With these questions answered, we can offer you informed assistance. In general, I think it is hard to get good results with sourdough when the dough is refrigerated prior to proofing. It can be done but I consider that an advanced procedure. I have baked a proofed loaf that was chilled overnight in a proofing basket, right out of the oven, with good results. The key is in watching the proofing volume closely. You want about 3/4 proof before chilling. The expansion will continue for some time as it cools.

Eric

bobku's picture
bobku

 I have been using recipe from http://www.northwestsourdough.com/techniques/baking/.   The only difference is I now use starter at 100% adjusting water for 166%. and  am not using proofing baskets just baking on a cookie sheet.
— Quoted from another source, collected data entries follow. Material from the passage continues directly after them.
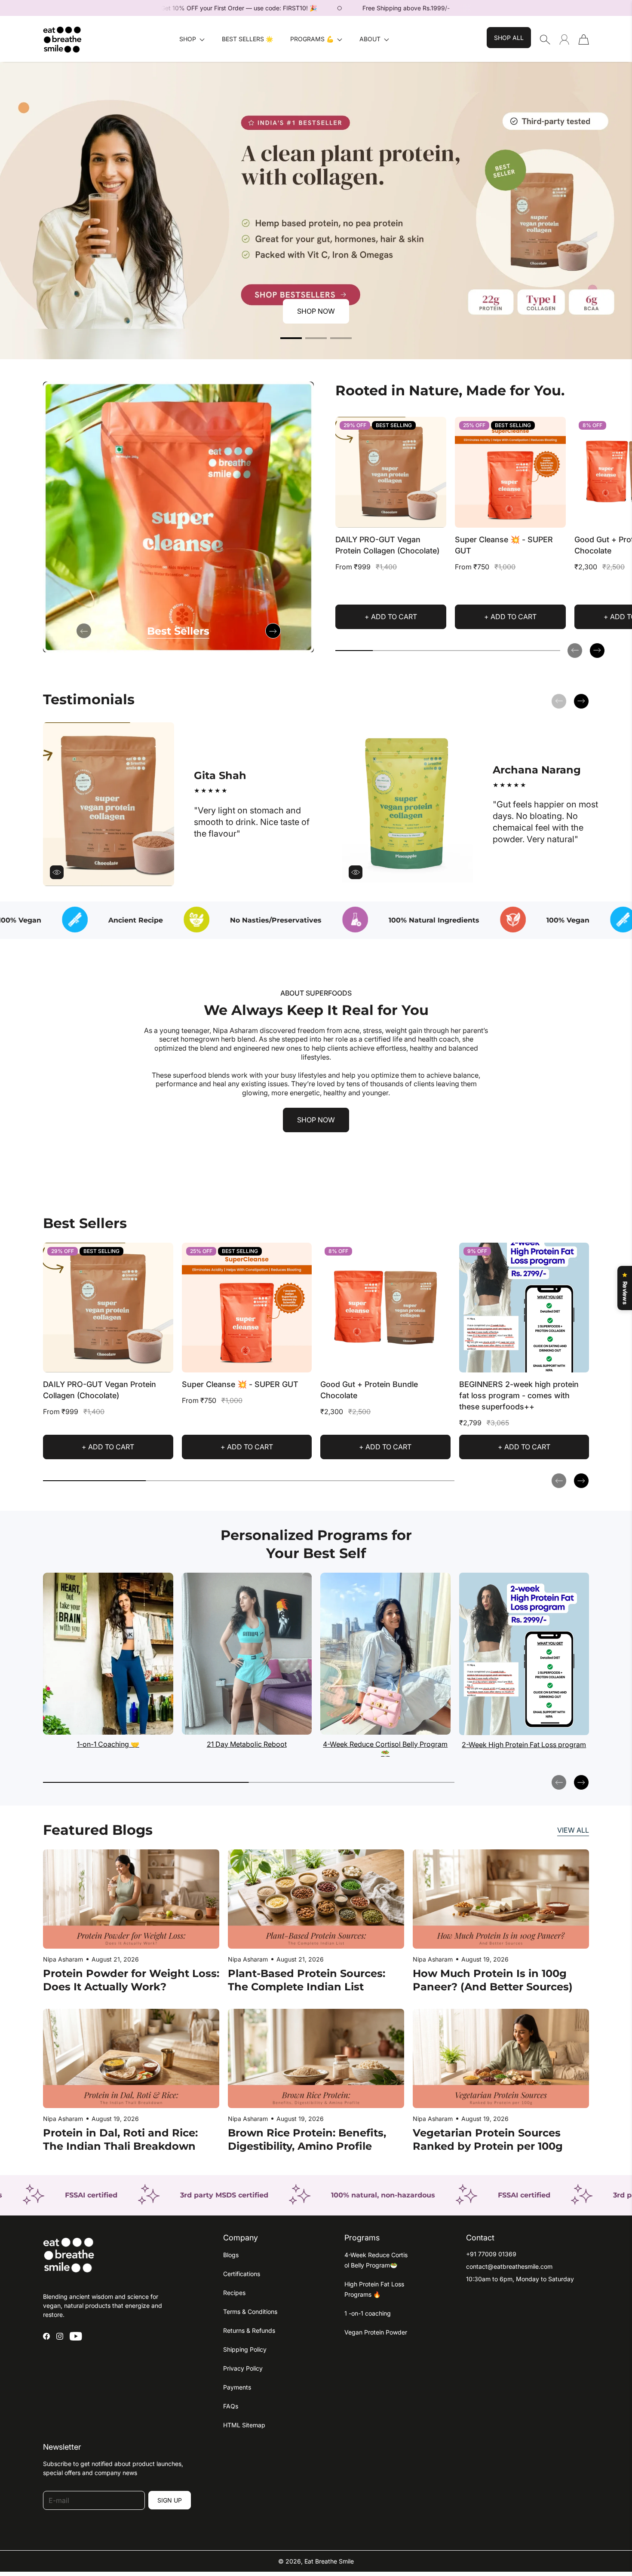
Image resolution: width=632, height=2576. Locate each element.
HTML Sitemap (244, 2425)
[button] (192, 38)
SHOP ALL (509, 37)
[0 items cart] (583, 39)
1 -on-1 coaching (367, 2313)
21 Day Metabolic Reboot (247, 1744)
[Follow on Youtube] (76, 2336)
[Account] (564, 39)
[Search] (545, 39)
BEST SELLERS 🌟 (247, 39)
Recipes (234, 2292)
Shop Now (316, 311)
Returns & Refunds (249, 2330)
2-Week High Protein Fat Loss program (524, 1744)
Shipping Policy (245, 2349)
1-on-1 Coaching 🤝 (108, 1744)
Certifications (241, 2273)
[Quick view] (436, 517)
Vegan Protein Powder (375, 2332)
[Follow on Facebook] (46, 2336)
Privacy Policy (243, 2368)
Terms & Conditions (250, 2311)
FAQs (230, 2406)
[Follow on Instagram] (59, 2336)
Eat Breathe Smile (329, 2561)
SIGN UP (169, 2500)
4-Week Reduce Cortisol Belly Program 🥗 (385, 1748)
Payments (237, 2387)
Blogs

I live on East Coast on Long Island NY. If anyone can take  look at recipe and see what i might be doing wrong please ket me know

bobku's picture
bobku

When I fold I am not using any flour. and I'm careful when I fold to do it as  ) ( instead of ( )

ehanner's picture
ehanner

bobku,

I suggest going to the Back Home Bakery web site and watching Marks Videos. Take a look at the Shaping video first. Notice early on when he cuts the dough with a knife how porous it is. It's just a quick second where you can see the inside of the dough as it is cut. That is what properly fermented dough looks like. Then continue with the rest of that video. When he gets into the batard shaping, you see how he puts tension on the outer layer and yet handles the dough so gently. Mark is a master at this craft.

Then take a look at the newest shaping video at the bottom called "More Shaping".  There is a lot to learn on the Tutorials he has provided for free and also the training DVD's he sells.